Людвиг, снова чуть вспылив, сгребает его за плечи и притягивает ближе.
– Да что ты? – Он с усилием меняет тон на шутливый: настроение брата сбивает его с толку, сложно понять, как себя вести. – Поверь, я помню, что здесь я неудачник, детей у меня нет. Спасибо, конечно, за напоминание, но…
– Извини. – Николаус тут же смущается, мотает головой. – Извини, не хотел тебя обидеть, просто пойми, я эти круги ада уже прошел. Ну, каково брать под крыло чужого ребенка, каково вникать, что занимает его сердце и думы.
– Карл мне не чужой, – мирно напоминает Людвиг, сжав плечо брата покрепче. – Как и Мали – тебе. И давай, пожалуйста, ты не будешь меня бранить, все же я как могу исправляю то, чем ты меня и попрекнул. – Еще пару лет назад признание показалось бы ему унизительным, но больше он подобного не стыдится. – Я боюсь остаться совсем без семьи, ужасно. И я буду стараться, как сумею.
– Не останешься, – уверяет Нико и на пару секунд вдруг опускает голову на его плечо, небывалое для него проявление нежности. – Но будь разумен и бережен, я тебя прошу.
– Буду, – обещает Людвиг, нехотя отпуская его. – Буду!

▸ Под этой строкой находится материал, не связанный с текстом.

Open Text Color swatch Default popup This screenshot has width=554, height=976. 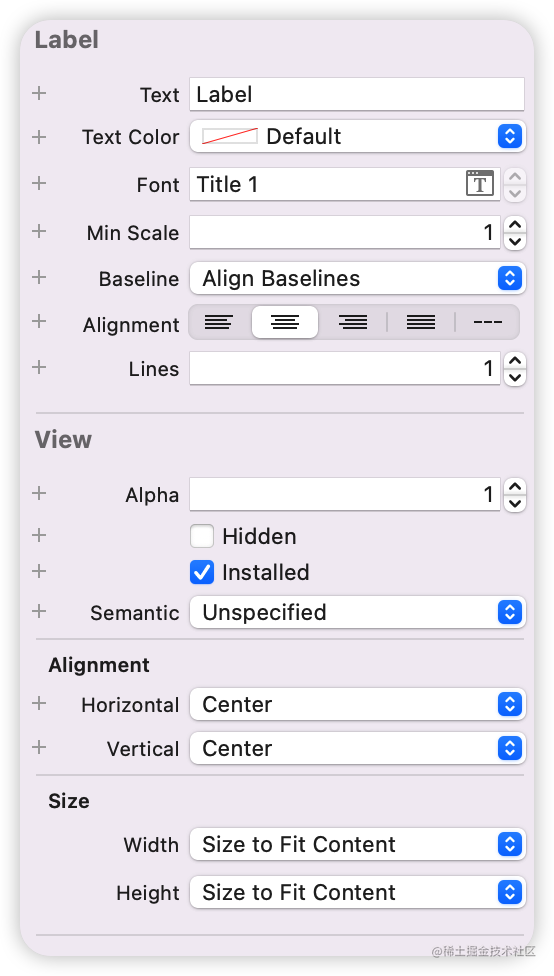[357, 136]
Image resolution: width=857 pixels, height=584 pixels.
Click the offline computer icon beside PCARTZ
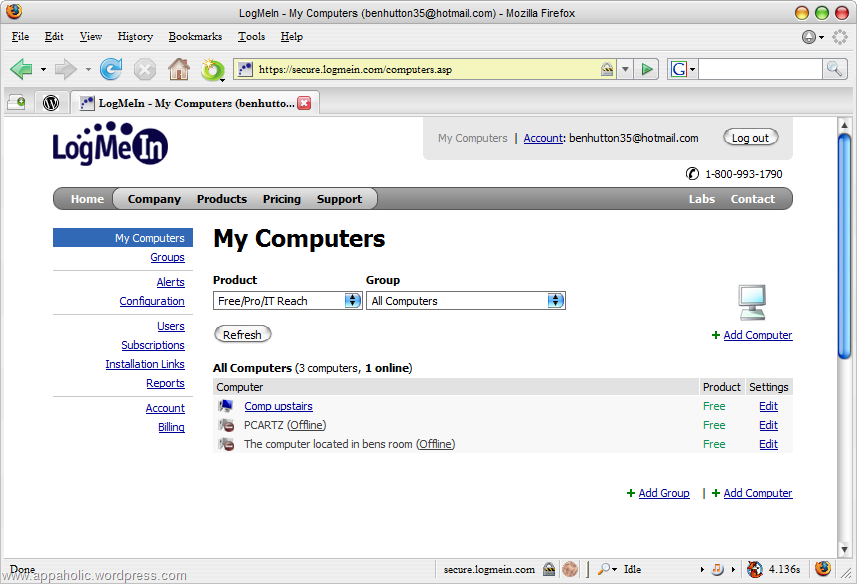(x=225, y=425)
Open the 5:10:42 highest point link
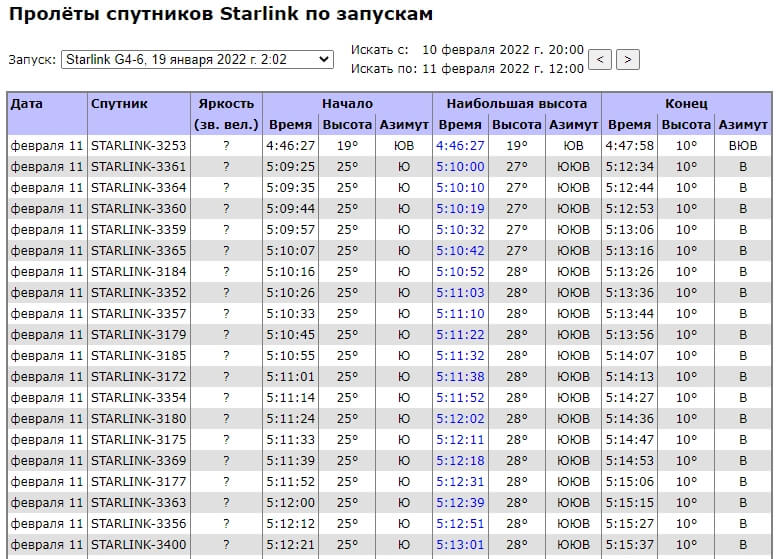Image resolution: width=779 pixels, height=559 pixels. [460, 250]
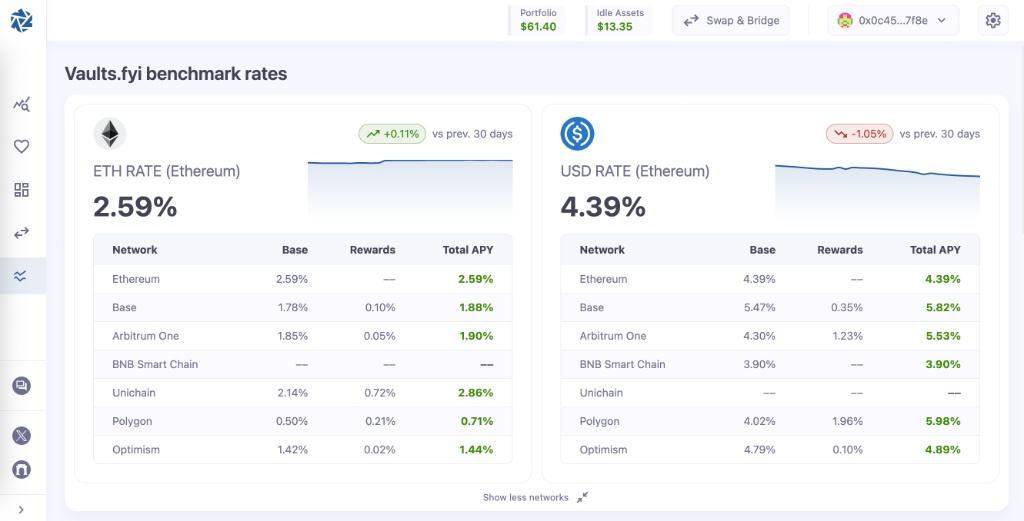Click the Portfolio $61.40 indicator
The image size is (1024, 521).
click(x=538, y=20)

«Белый лебедь», до которого они вскоре доезжают, забит, и пройти приходится во второй, малый зал. Трактир дышит в лица сытым теплом, весь он – как увеличенное во много раз пространство кареты: стены расписаны историческими сюжетами, на канделябрах блестят остатки позолоты. Старое как мир место ухитрилось пережить войну, но в обновлении нуждается: потолки потрескались, кое-где разломы побежали и по фрескам. Одна, на какой-то крайне необычный сюжет – стоящие лицом к лицу полководцы с обнаженными мечами, туманные полчища за их спинами, – рассечена почти посередине. Символично: один мужчина – араб с темным как ночь лицом и одет в кровавое золото, второй, в голубом, – скорее европеец, хотя не скажешь из-за кожи, частично скрытой бинтами.
– Балдуин Прокаженный, – удивленно отмечает Николаус, щурясь. – Великий король.
– Все еще веришь в великих королей, Нико? – Людвиг тем не менее не возражает, когда брат выбирает место напротив этой фрески.
– Он был смертельно болен и очень юн, но при нем ни один враг не взял ни один город Святой Земли, – сообщает Николаус, слабо улыбнувшись. – А ведь величайший противник его, Саладин, к тому времени захватил пол-Востока.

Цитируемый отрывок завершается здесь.